音楽評論家の青澤隆明さんがイアン・ボストリッジ著/岡本時子訳『ソング&セルフ──音楽と演奏をめぐって歌手が考えていること』を書評してくださいました。時事通信の配信で、陸奥新報(3月16日)、デーリー東北(3月17日)、島根日日新聞(3月21日)、十勝毎日新聞(3月22日)ほか地方紙各紙に掲載されています。

 歌はおそろしい。ときに存在そのものに問いかけを挑むように、聴く者のアイデンティティーを根底から揺さぶるからだ。
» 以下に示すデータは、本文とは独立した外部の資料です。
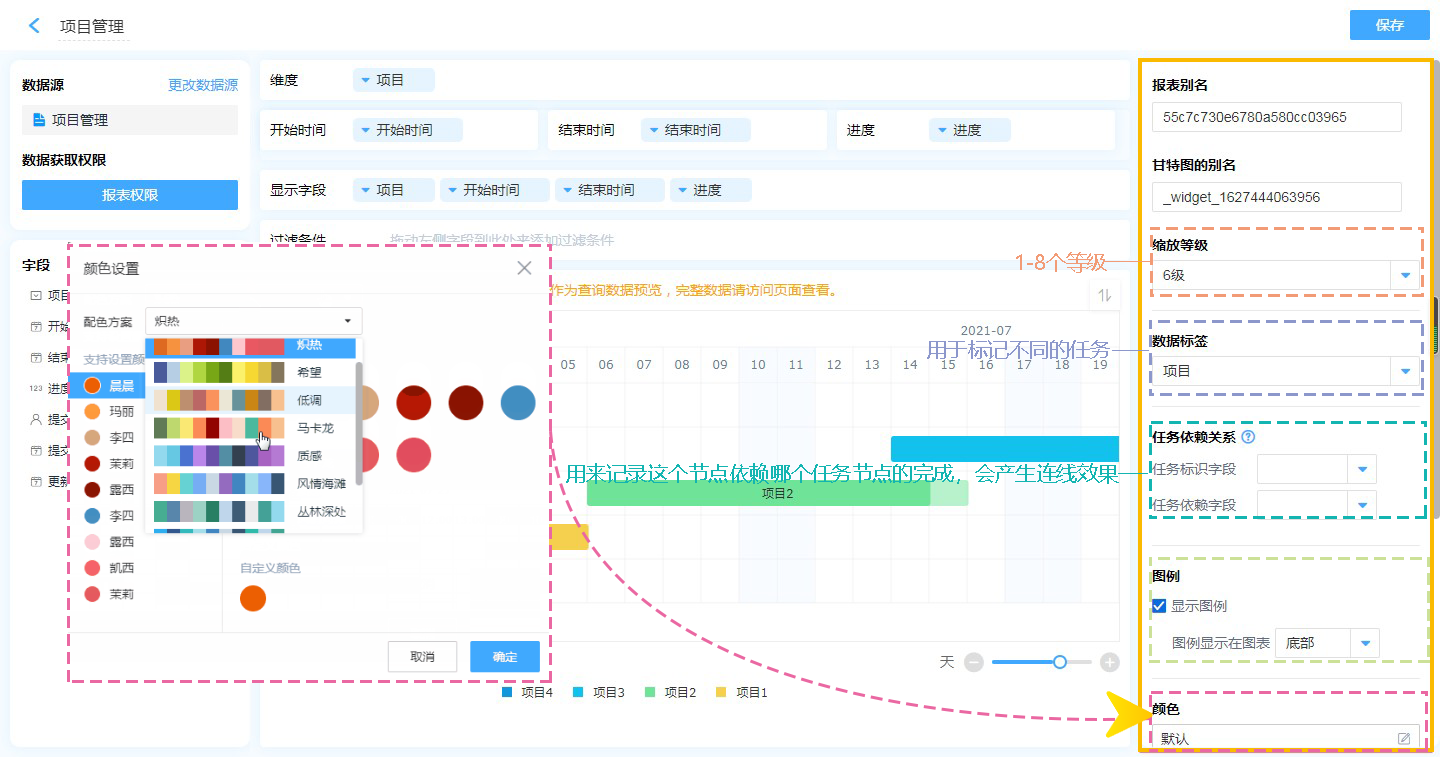Click the back arrow next to 项目管理

(x=35, y=26)
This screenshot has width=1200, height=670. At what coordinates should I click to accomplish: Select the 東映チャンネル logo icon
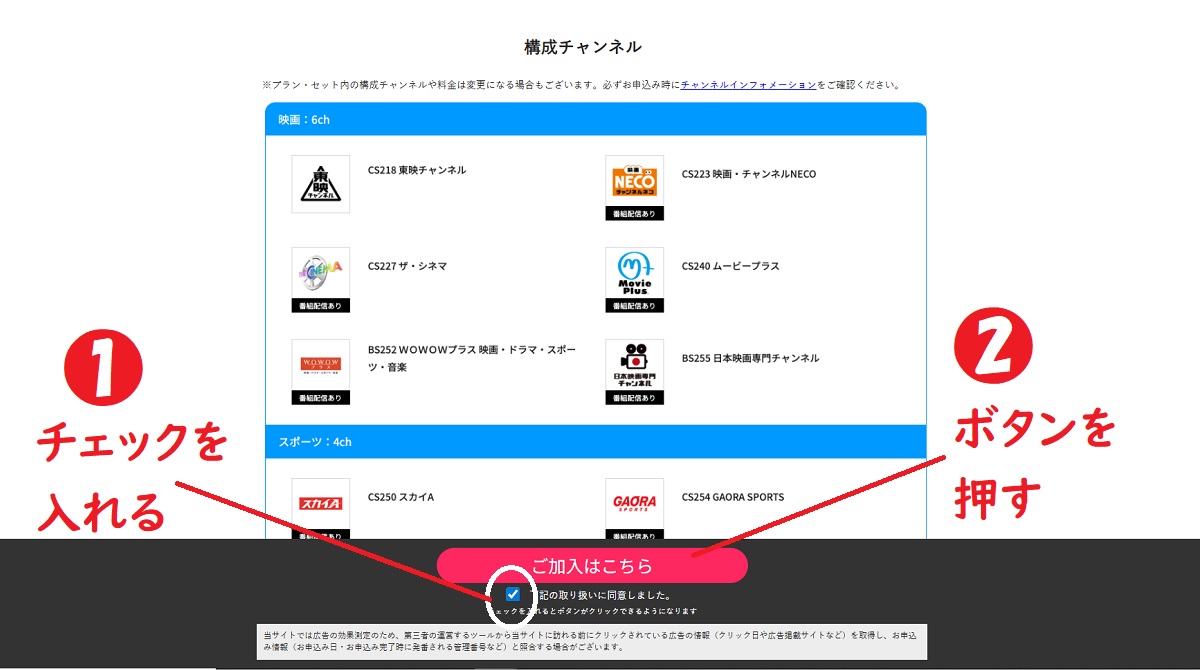pos(318,185)
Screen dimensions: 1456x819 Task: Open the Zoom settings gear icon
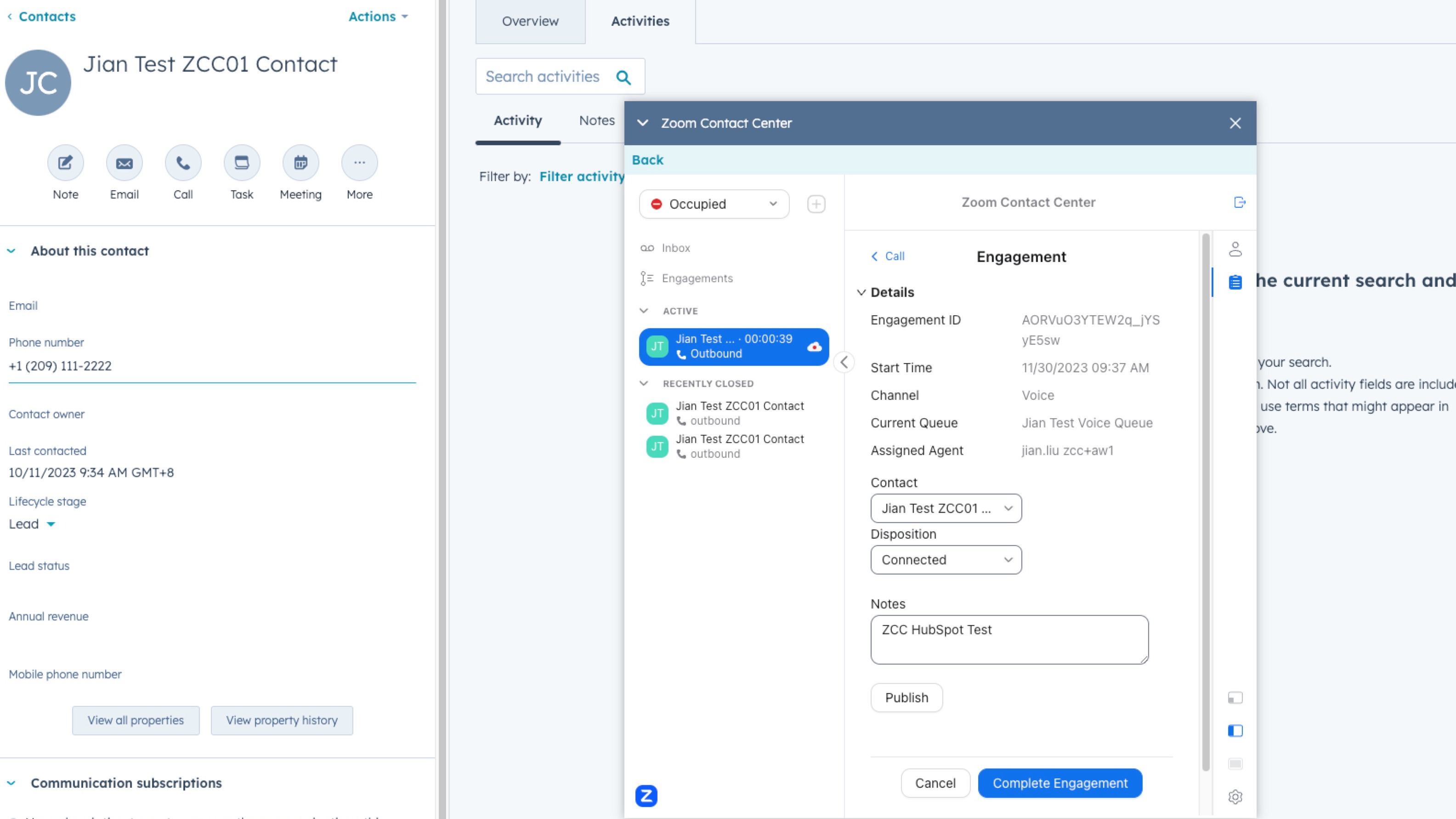[x=1235, y=796]
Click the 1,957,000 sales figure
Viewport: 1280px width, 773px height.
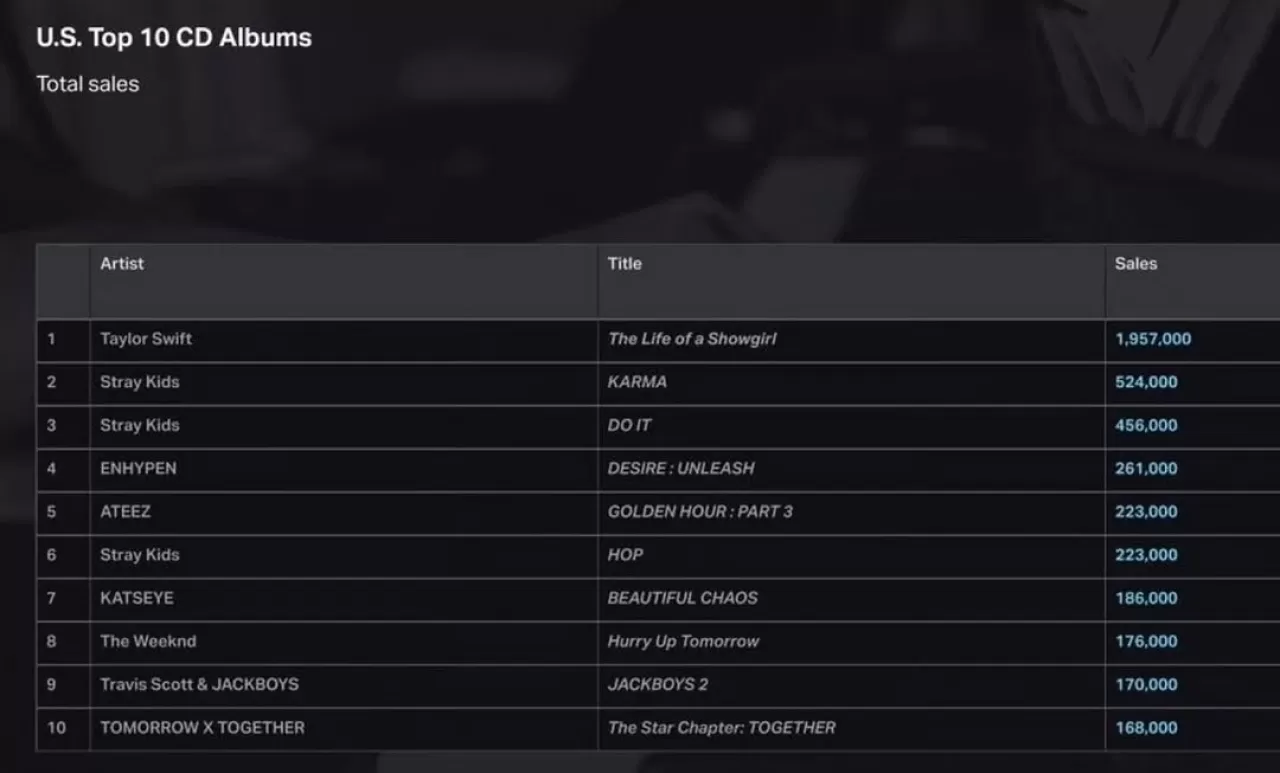click(x=1153, y=339)
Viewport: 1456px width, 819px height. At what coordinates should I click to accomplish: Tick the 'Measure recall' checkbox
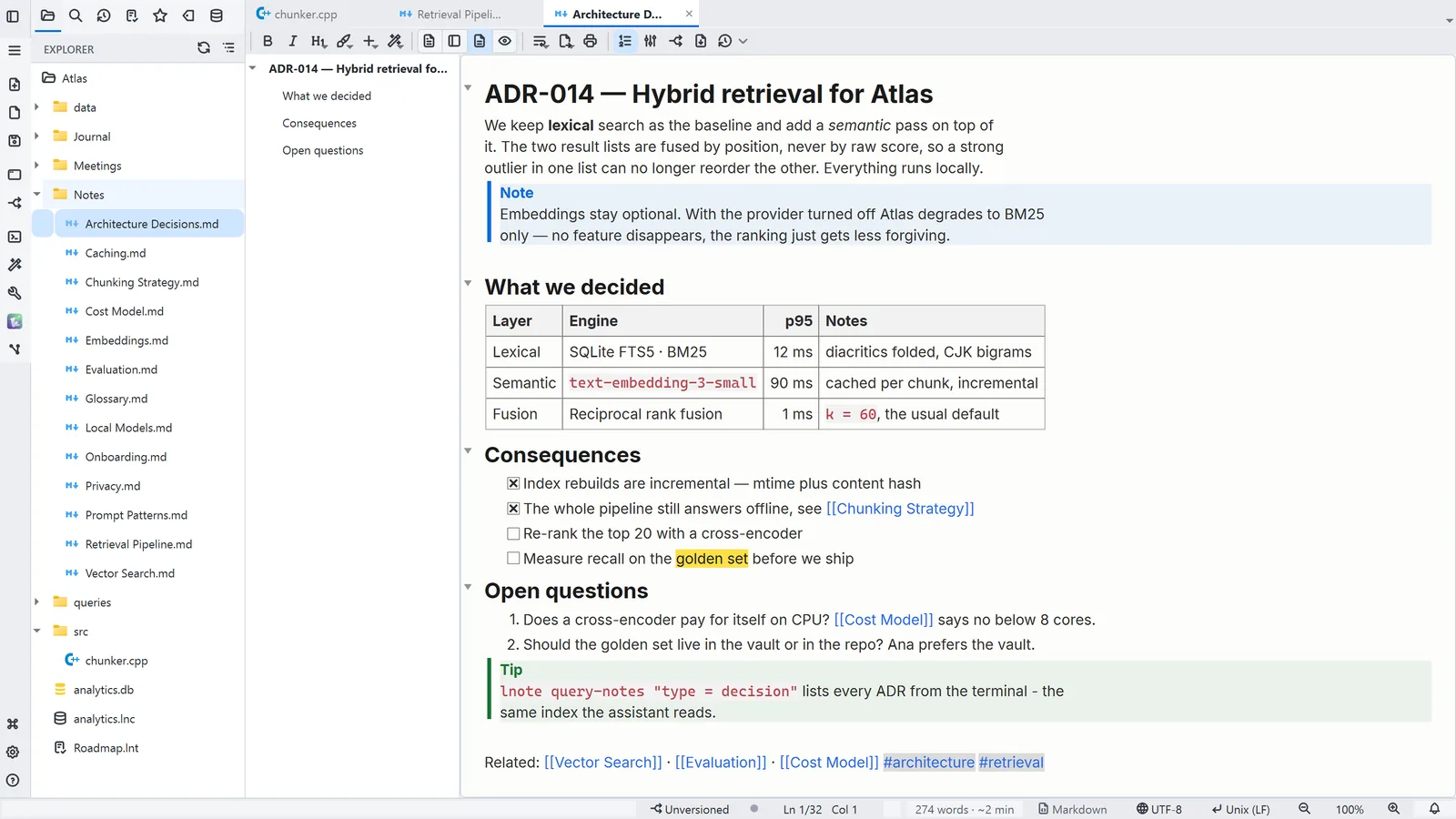coord(513,559)
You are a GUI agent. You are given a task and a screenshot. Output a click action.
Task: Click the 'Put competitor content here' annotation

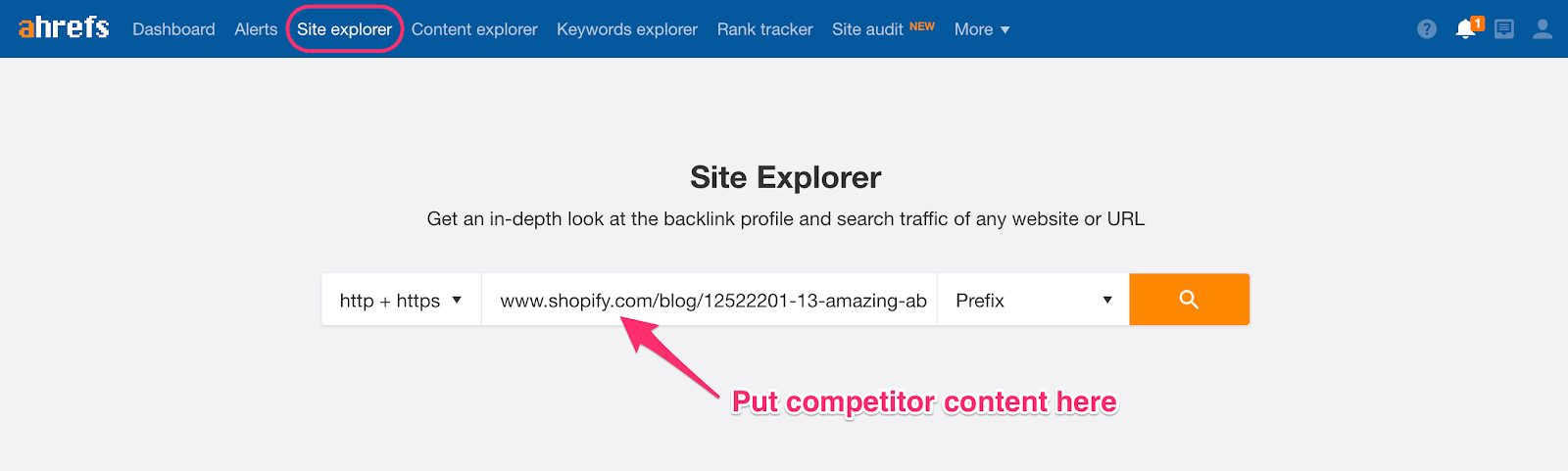[924, 401]
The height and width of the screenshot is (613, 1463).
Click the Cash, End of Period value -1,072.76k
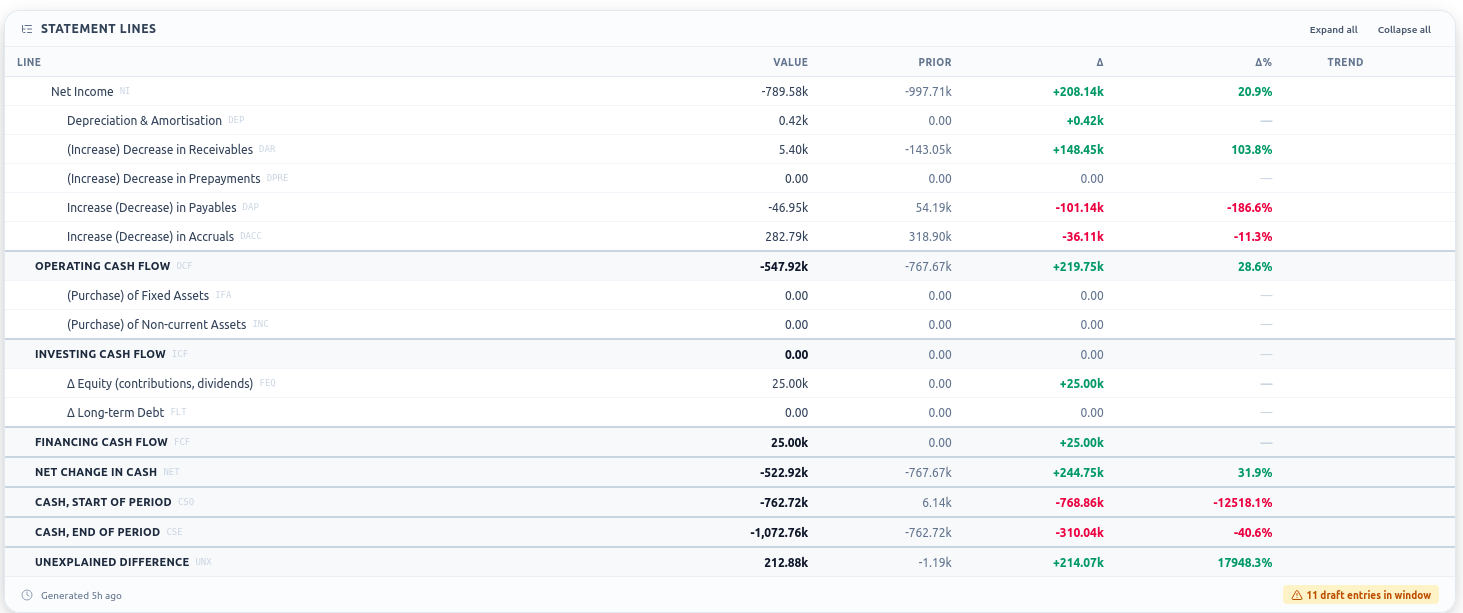(779, 532)
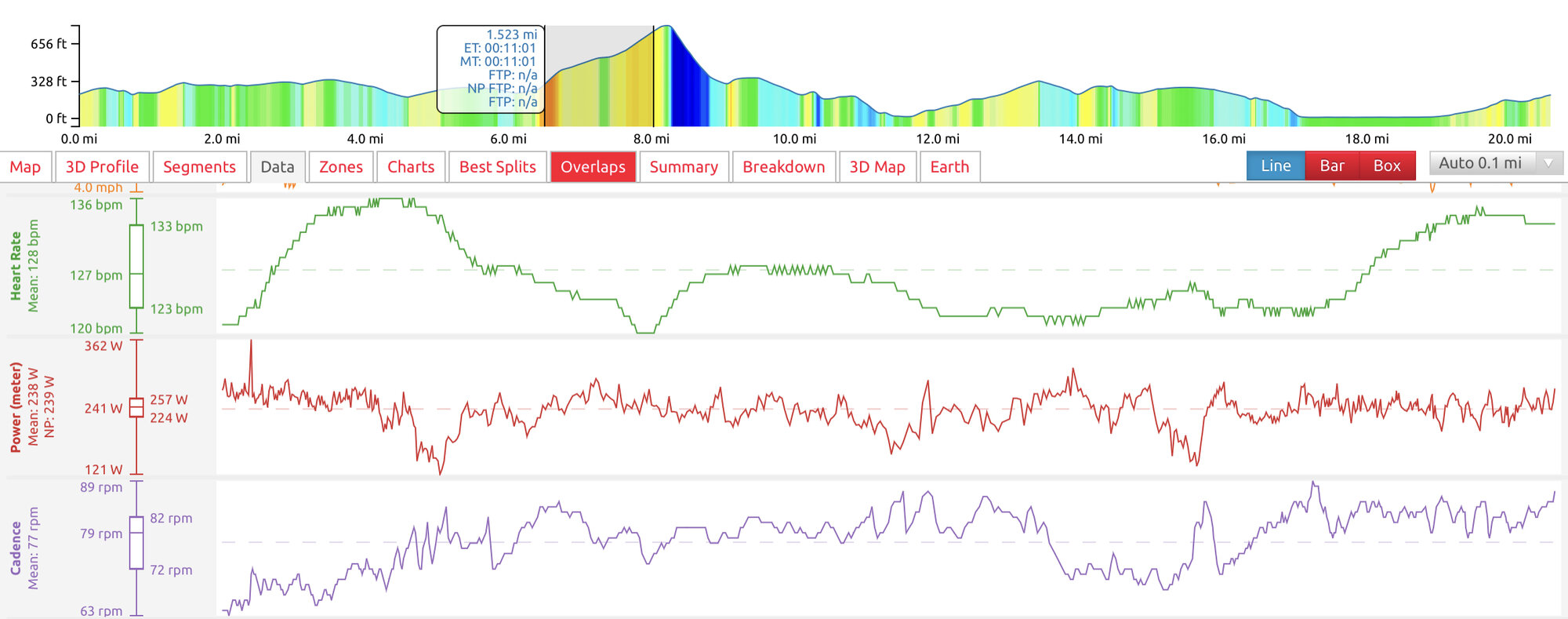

 音楽化する段で、既に作曲家は詩を解釈している。作品と演奏の位相も一枚岩ではない。過去の時代に書かれた曲を生きるとき、現在からの批評的な視座も加わってくる。
 ボストリッジの歌唱は、常に存在の問いとして放たれる。自己のアイデンティティーを危険にさらすまでに作品と対峙し、聴衆と向き合うからだ。歌い手のアイデンティティーは、詩と音楽と演奏との間で引き裂かれもする。彼はその分裂や断層に鋭敏に介入し、綱渡りのように人間の存在を薄氷に置く。

青澤さんならではの詩的で哲学的な〝読み〟によって、この本の真の姿があらわになるような評文でした。